> Task statement
Repeat only the lines below from the one that contains "Task: Launch the AIM running man icon" through the final line, exactly. Omit pictures.

Collected data entries
=== Begin Enclosure ===
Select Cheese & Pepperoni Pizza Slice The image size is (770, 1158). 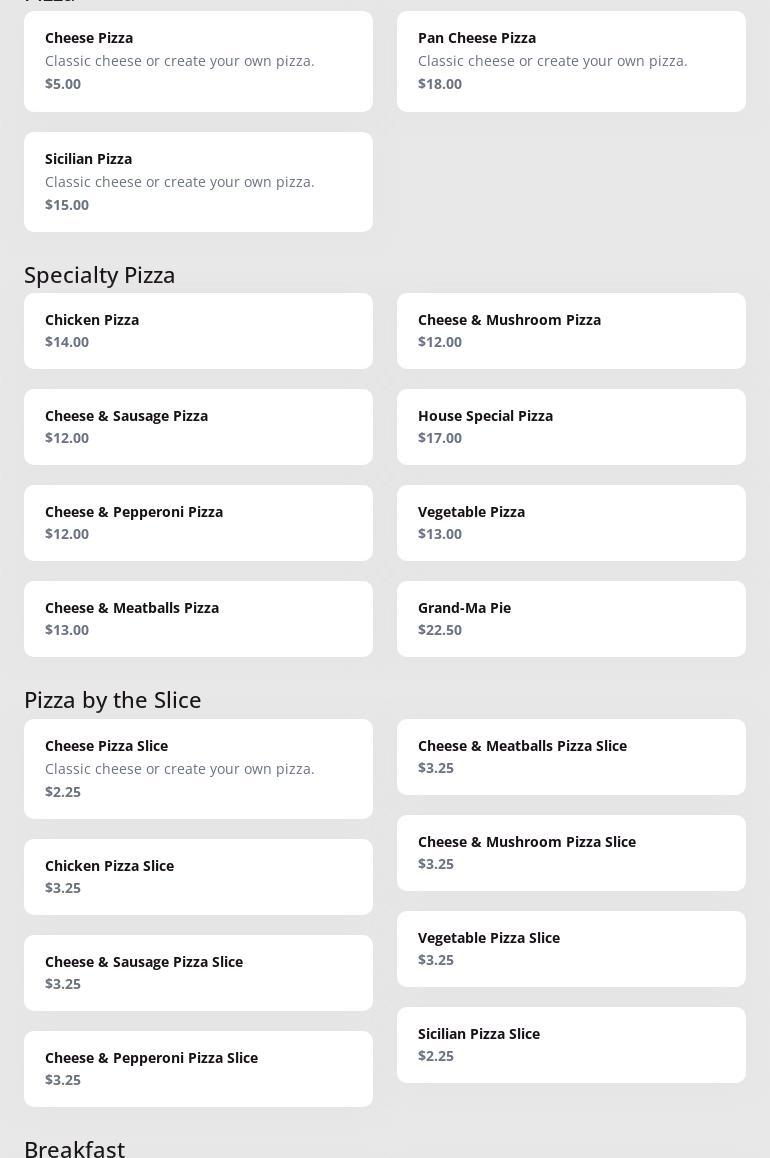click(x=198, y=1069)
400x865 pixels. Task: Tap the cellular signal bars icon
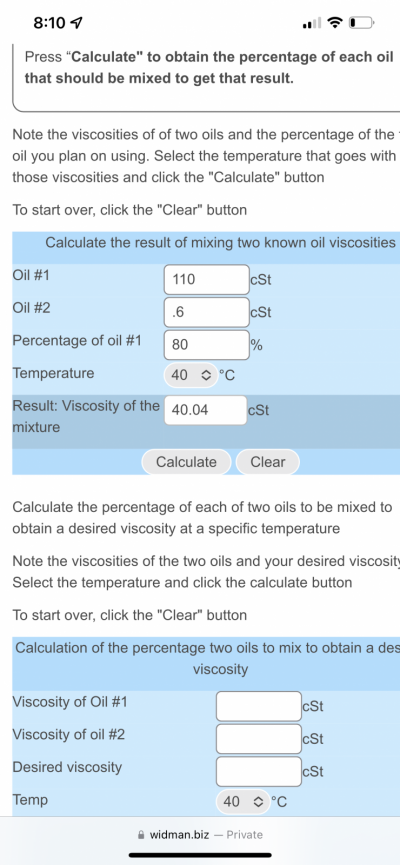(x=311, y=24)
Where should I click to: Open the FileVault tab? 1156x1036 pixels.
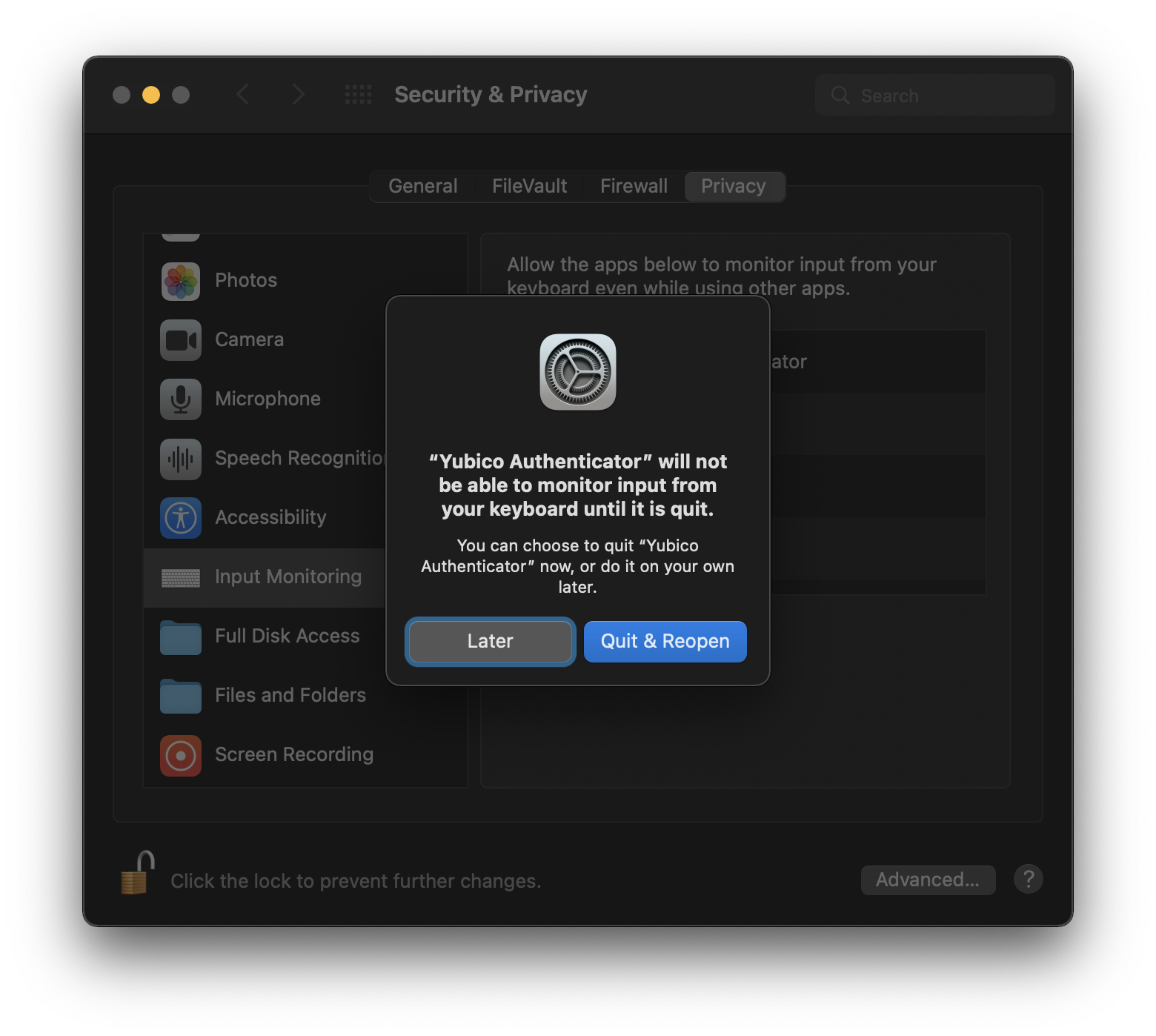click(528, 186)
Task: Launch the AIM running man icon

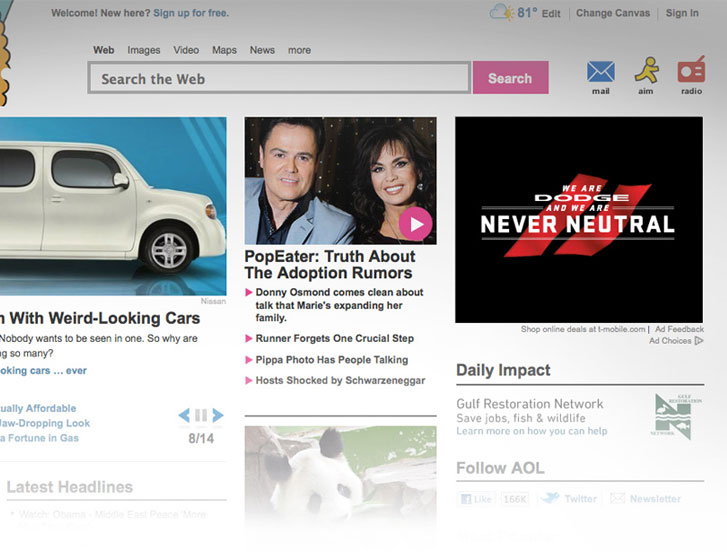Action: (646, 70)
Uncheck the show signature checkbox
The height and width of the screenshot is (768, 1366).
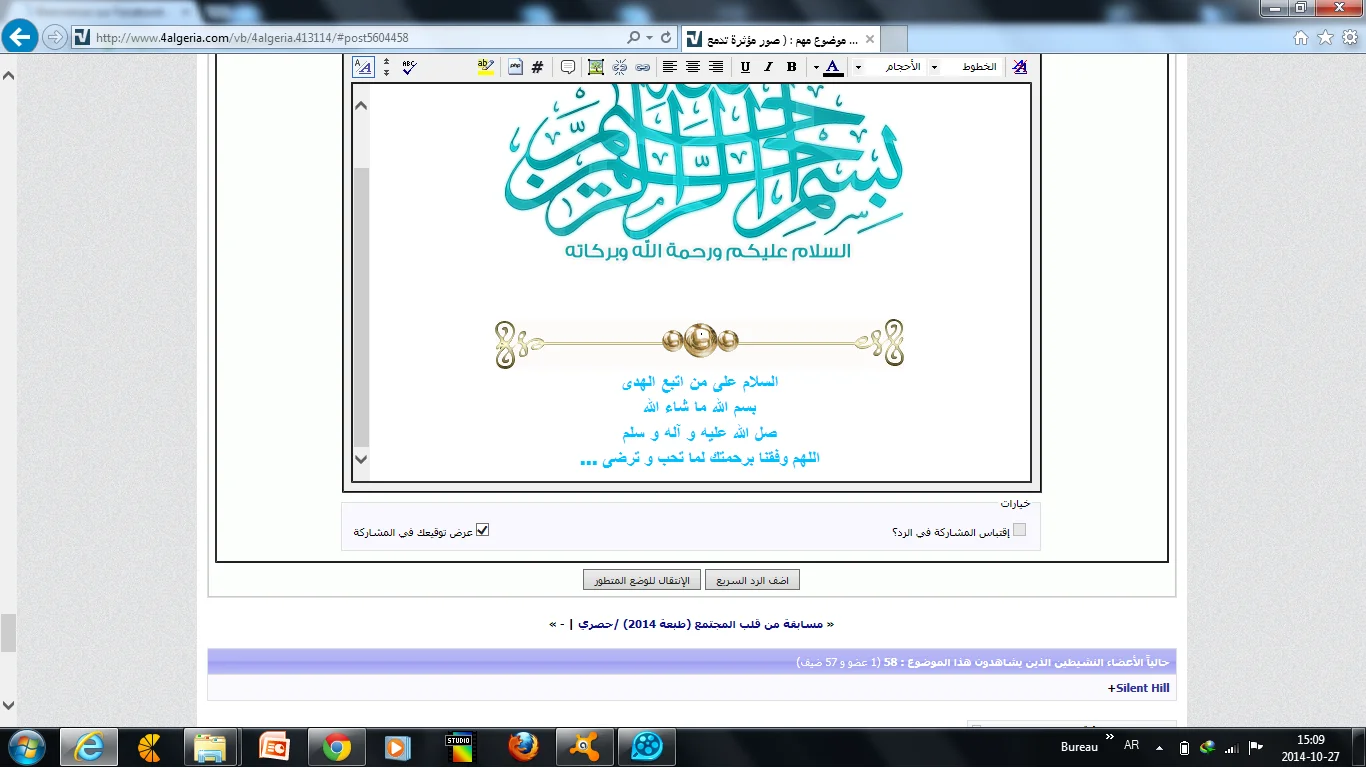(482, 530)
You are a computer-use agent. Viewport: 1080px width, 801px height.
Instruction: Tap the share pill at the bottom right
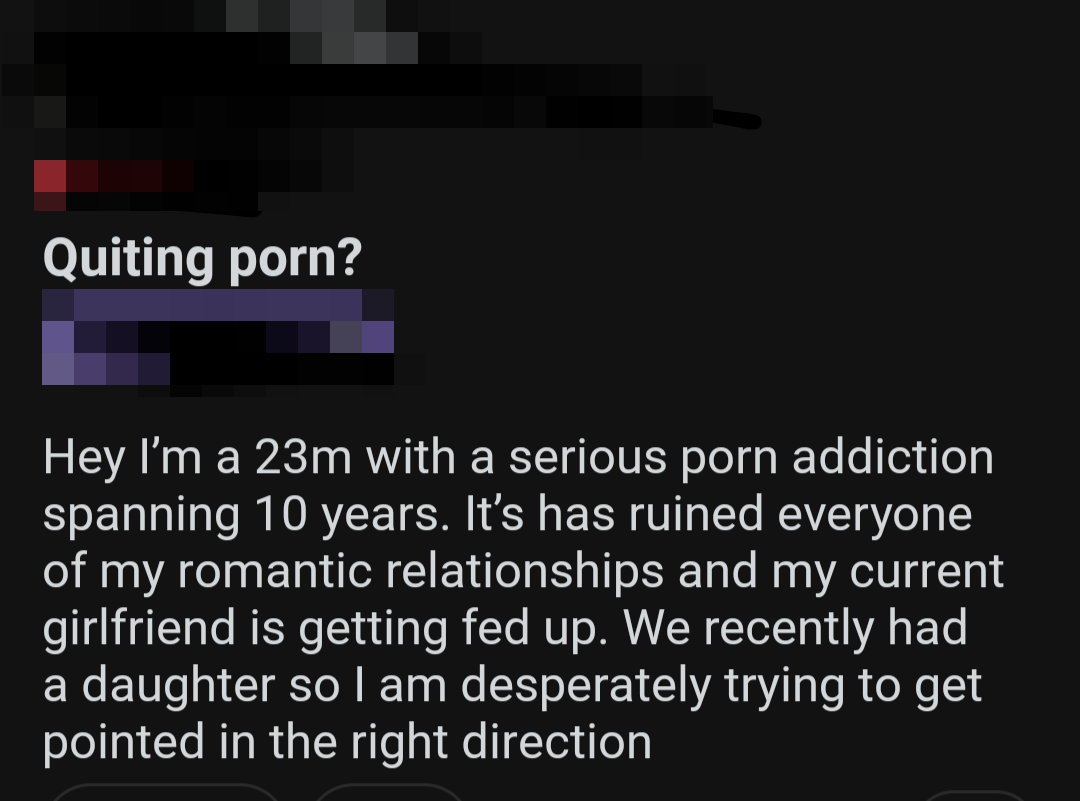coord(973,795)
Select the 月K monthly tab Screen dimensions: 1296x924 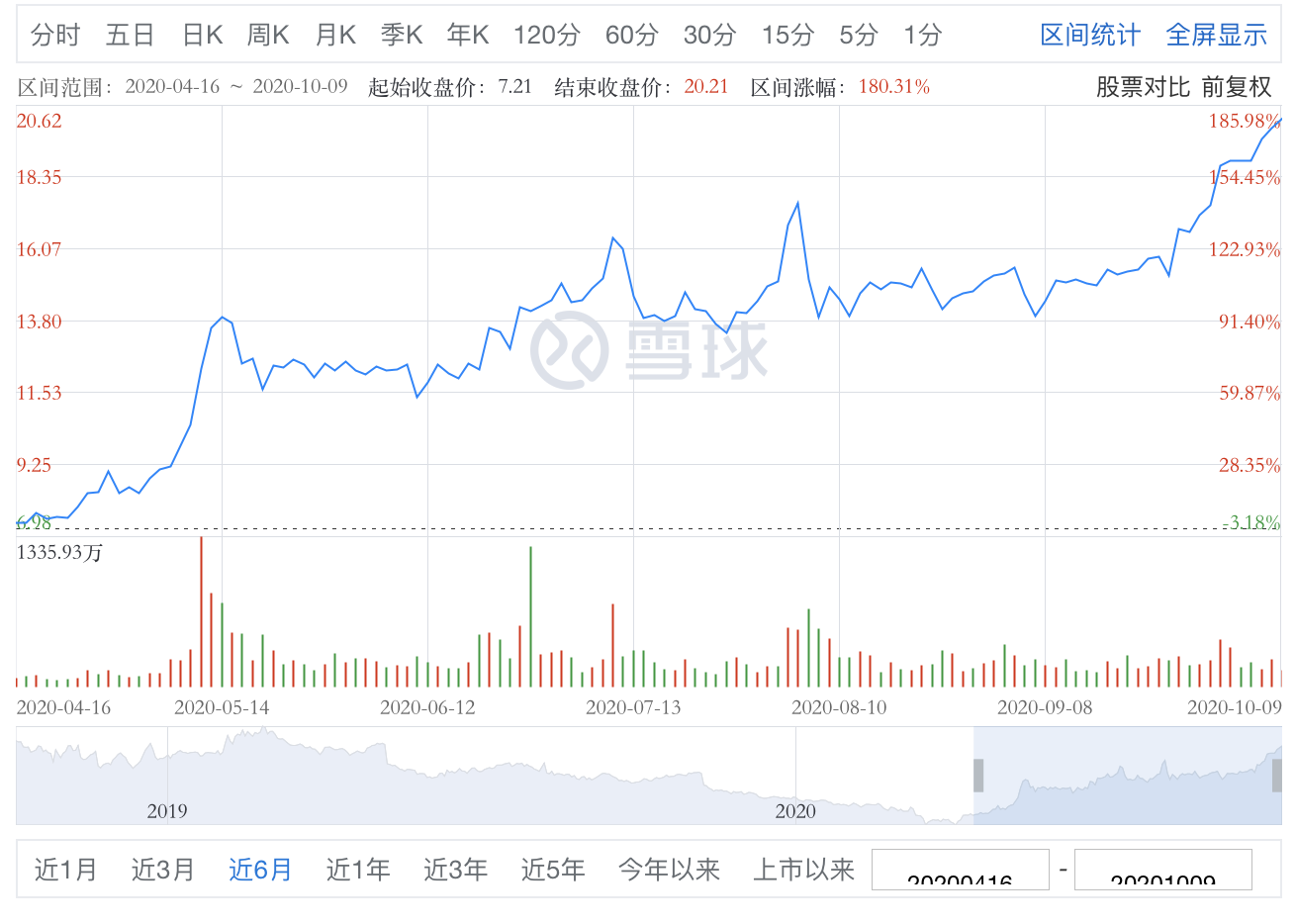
=== End Enclosure ===
> Solution to this task
Task: Launch the AIM running man icon

Action: (646, 70)
Uncheck the show signature checkbox
The height and width of the screenshot is (768, 1366).
(482, 530)
You are a computer-use agent. Viewport: 1080px width, 801px height.
Instruction: Tap the share pill at the bottom right
coord(973,795)
Select the 月K monthly tab Screen dimensions: 1296x924 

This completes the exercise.